En outre, aux termes de l'article L. 212-4-3, alinéa 3, devenu l'article L. 3123-17 du code du travail, dans sa rédaction antérieure à la loi n° 2016-1088 du 8 août 2016, puis l'article L. 3123-9 depuis l'entrée en vigueur de cette loi, les heures complémentaires ne peuvent avoir pour effet de porter la durée du travail effectuée par un salarié au niveau de la durée légale du travail ou à la durée fixée conventionnellement.

Selon une jurisprudence constante, lorsque le recours à des heures complémentaires a pour effet de porter la durée du travail d'un salarié à temps partiel au niveau de la durée légale ou conventionnelle, le contrat de travail à temps partiel doit, à compter de la première irrégularité, être requalifié en contrat de travail à temps plein (Cass.

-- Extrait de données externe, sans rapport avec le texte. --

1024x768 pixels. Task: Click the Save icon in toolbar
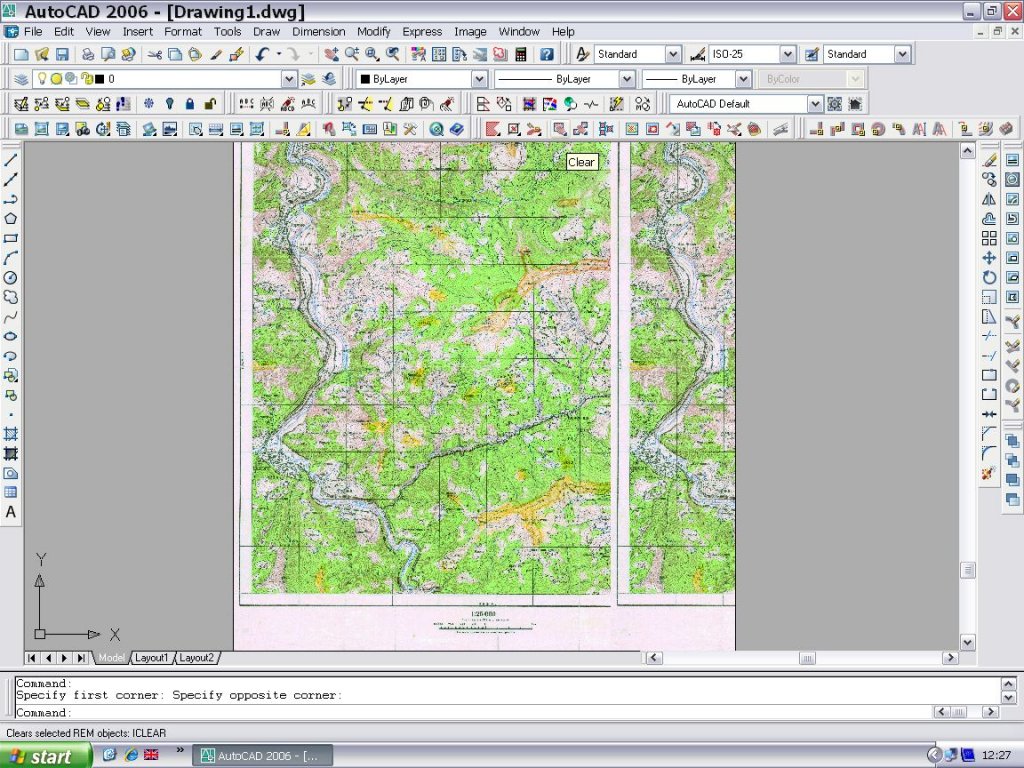point(62,54)
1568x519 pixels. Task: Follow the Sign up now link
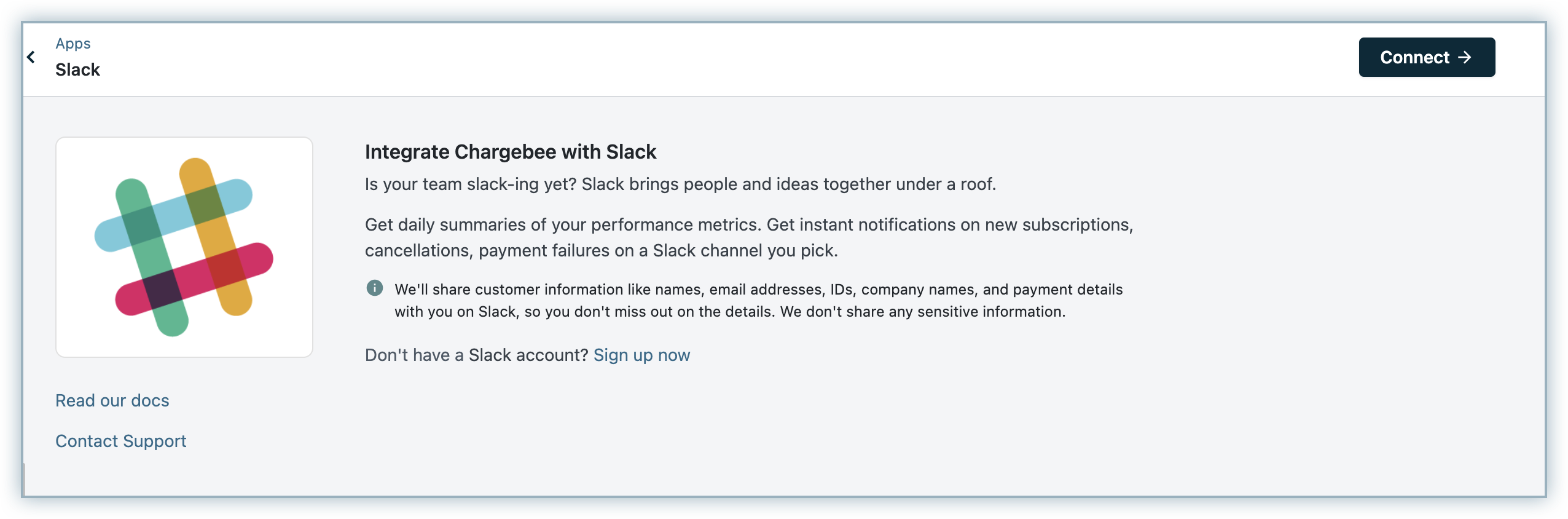pyautogui.click(x=641, y=355)
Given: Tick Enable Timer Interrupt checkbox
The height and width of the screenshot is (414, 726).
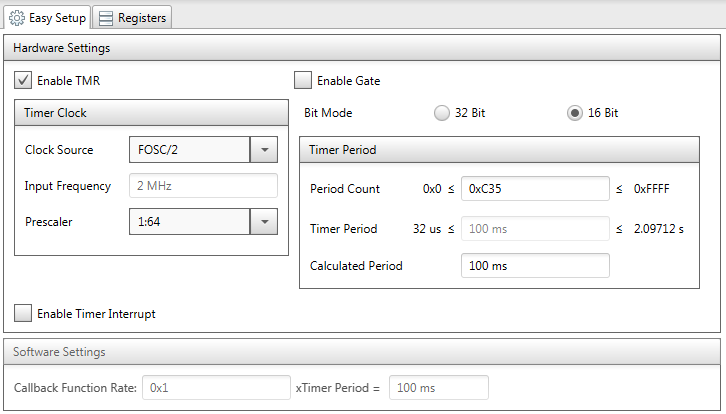Looking at the screenshot, I should (x=23, y=313).
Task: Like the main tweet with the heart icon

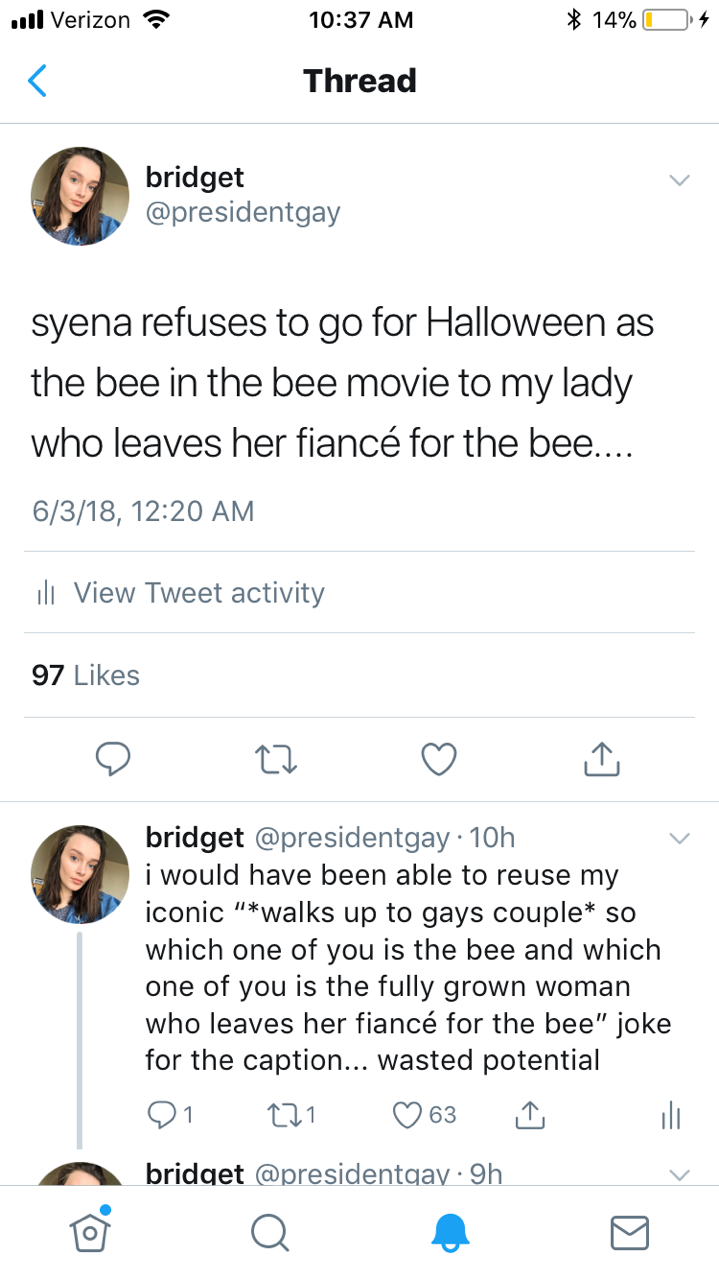Action: (x=439, y=761)
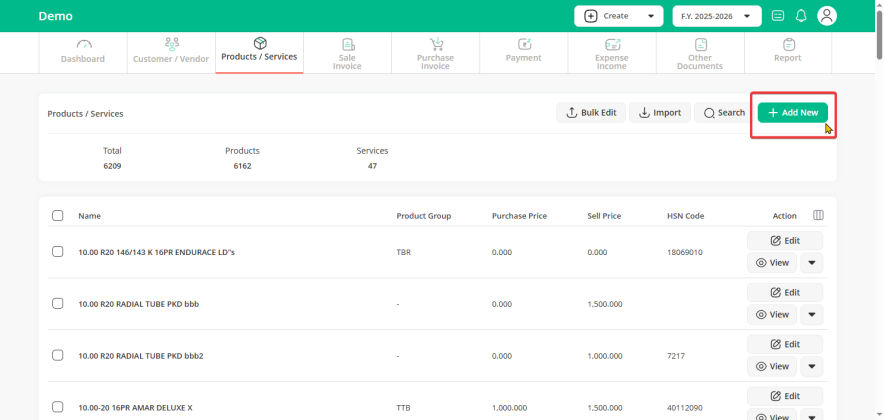The image size is (884, 420).
Task: Click the keyboard shortcuts icon in header
Action: click(x=778, y=16)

Soc. 17 décembre 2014 n° 13-20.627).

Au cas présent, il est constant que M. [C] [O] a été embauché à compter du 10 juillet 2006 par la SARL DST transports sous contrat à durée indéterminée en qualité de chauffeur mécanicien, ainsi qu'il ressort des bulletins de paie communiqués, du courrier de notification de son licenciement pour motif économique adressé le 7 novembre 2008 par le liquidateur judiciaire de cette société et de la lettre du 13 novembre 2008 que ce même liquidateur a envoyée à l'intéressé pour l'informer qu'en définitive son contrat de travail faisait l'objet d'un transfert légal au sein de l'entreprise cessionnaire du fonds de commerce, la société SN DST transports.

Il n'existe cependant aucun contrat de travail signé par les parties.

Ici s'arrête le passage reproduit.